--- SUPPLIED DATA ---

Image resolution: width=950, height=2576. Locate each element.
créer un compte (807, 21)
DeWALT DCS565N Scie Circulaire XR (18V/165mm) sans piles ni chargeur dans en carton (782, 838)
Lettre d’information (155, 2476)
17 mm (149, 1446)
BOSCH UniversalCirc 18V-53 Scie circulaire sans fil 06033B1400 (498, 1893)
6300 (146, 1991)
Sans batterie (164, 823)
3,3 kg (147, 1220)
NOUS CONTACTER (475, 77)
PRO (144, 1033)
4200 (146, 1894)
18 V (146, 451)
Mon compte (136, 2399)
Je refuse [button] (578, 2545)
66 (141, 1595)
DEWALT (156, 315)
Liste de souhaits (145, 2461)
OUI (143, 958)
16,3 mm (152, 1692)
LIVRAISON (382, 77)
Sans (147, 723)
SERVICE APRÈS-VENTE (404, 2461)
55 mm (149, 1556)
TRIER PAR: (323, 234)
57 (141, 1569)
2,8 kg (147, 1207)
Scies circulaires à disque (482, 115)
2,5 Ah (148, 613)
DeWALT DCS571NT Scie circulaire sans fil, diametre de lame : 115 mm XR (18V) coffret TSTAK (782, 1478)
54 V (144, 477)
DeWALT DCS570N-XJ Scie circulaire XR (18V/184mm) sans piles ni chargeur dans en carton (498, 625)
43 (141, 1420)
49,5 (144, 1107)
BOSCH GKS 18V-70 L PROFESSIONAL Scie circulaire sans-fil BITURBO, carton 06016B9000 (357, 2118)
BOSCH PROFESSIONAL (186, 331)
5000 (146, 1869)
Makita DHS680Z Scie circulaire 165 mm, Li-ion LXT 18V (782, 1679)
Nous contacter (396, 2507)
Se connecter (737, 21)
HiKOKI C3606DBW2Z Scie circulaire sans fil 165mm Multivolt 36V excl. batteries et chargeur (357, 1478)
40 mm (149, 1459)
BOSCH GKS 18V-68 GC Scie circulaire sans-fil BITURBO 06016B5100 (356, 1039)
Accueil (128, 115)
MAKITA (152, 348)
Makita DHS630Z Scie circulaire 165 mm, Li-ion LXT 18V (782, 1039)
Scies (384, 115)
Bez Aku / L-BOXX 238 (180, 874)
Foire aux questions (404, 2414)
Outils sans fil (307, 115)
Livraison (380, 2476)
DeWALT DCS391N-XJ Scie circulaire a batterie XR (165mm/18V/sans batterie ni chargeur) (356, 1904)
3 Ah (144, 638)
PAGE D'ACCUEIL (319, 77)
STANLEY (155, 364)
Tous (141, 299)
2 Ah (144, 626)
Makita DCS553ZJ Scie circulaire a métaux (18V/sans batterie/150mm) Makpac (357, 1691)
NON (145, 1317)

---

### WORK REQUEST
Could you restate all of the lines above without altering a single word?

### ANSWER BOX
Image resolution: width=950, height=2576. Locate each element.
créer un compte (807, 21)
DeWALT DCS565N Scie Circulaire XR (18V/165mm) sans piles ni chargeur dans en carton (782, 838)
Lettre d’information (155, 2476)
17 mm (149, 1446)
BOSCH UniversalCirc 18V-53 Scie circulaire sans fil 06033B1400 (498, 1893)
6300 (146, 1991)
Sans batterie (164, 823)
3,3 kg (147, 1220)
NOUS CONTACTER (475, 77)
PRO (144, 1033)
4200 (146, 1894)
18 V (146, 451)
Mon compte (136, 2399)
Je refuse [button] (578, 2545)
66 (141, 1595)
DEWALT (156, 315)
Liste de souhaits (145, 2461)
OUI (143, 958)
16,3 mm (152, 1692)
LIVRAISON (382, 77)
Sans (147, 723)
SERVICE APRÈS-VENTE (404, 2461)
55 mm (149, 1556)
TRIER PAR: (323, 234)
57 (141, 1569)
2,8 kg (147, 1207)
Scies circulaires à disque (482, 115)
2,5 Ah (148, 613)
DeWALT DCS571NT Scie circulaire sans fil, diametre de lame : 115 mm XR (18V) coffret TSTAK (782, 1478)
54 V (144, 477)
DeWALT DCS570N-XJ Scie circulaire XR (18V/184mm) sans piles ni chargeur dans en carton (498, 625)
43 (141, 1420)
49,5 (144, 1107)
BOSCH GKS 18V-70 L PROFESSIONAL Scie circulaire sans-fil BITURBO, carton 06016B9000 (357, 2118)
BOSCH PROFESSIONAL (186, 331)
5000 (146, 1869)
Makita DHS680Z Scie circulaire 165 mm, Li-ion LXT 18V (782, 1679)
Nous contacter (396, 2507)
Se connecter (737, 21)
HiKOKI C3606DBW2Z Scie circulaire sans fil 165mm Multivolt 36V excl. batteries et chargeur (357, 1478)
40 mm (149, 1459)
BOSCH GKS 18V-68 GC Scie circulaire sans-fil BITURBO 06016B5100 (356, 1039)
Accueil (128, 115)
MAKITA (152, 348)
Makita DHS630Z Scie circulaire 165 mm, Li-ion LXT 18V (782, 1039)
Scies (384, 115)
Bez Aku / L-BOXX 238 (180, 874)
Foire aux questions (404, 2414)
Outils sans fil (307, 115)
Livraison (380, 2476)
DeWALT DCS391N-XJ Scie circulaire a batterie XR (165mm/18V/sans batterie ni chargeur) (356, 1904)
3 Ah (144, 638)
PAGE D'ACCUEIL (319, 77)
STANLEY (155, 364)
Tous (141, 299)
2 Ah (144, 626)
Makita DCS553ZJ Scie circulaire a métaux (18V/sans batterie/150mm) Makpac (357, 1691)
NON (145, 1317)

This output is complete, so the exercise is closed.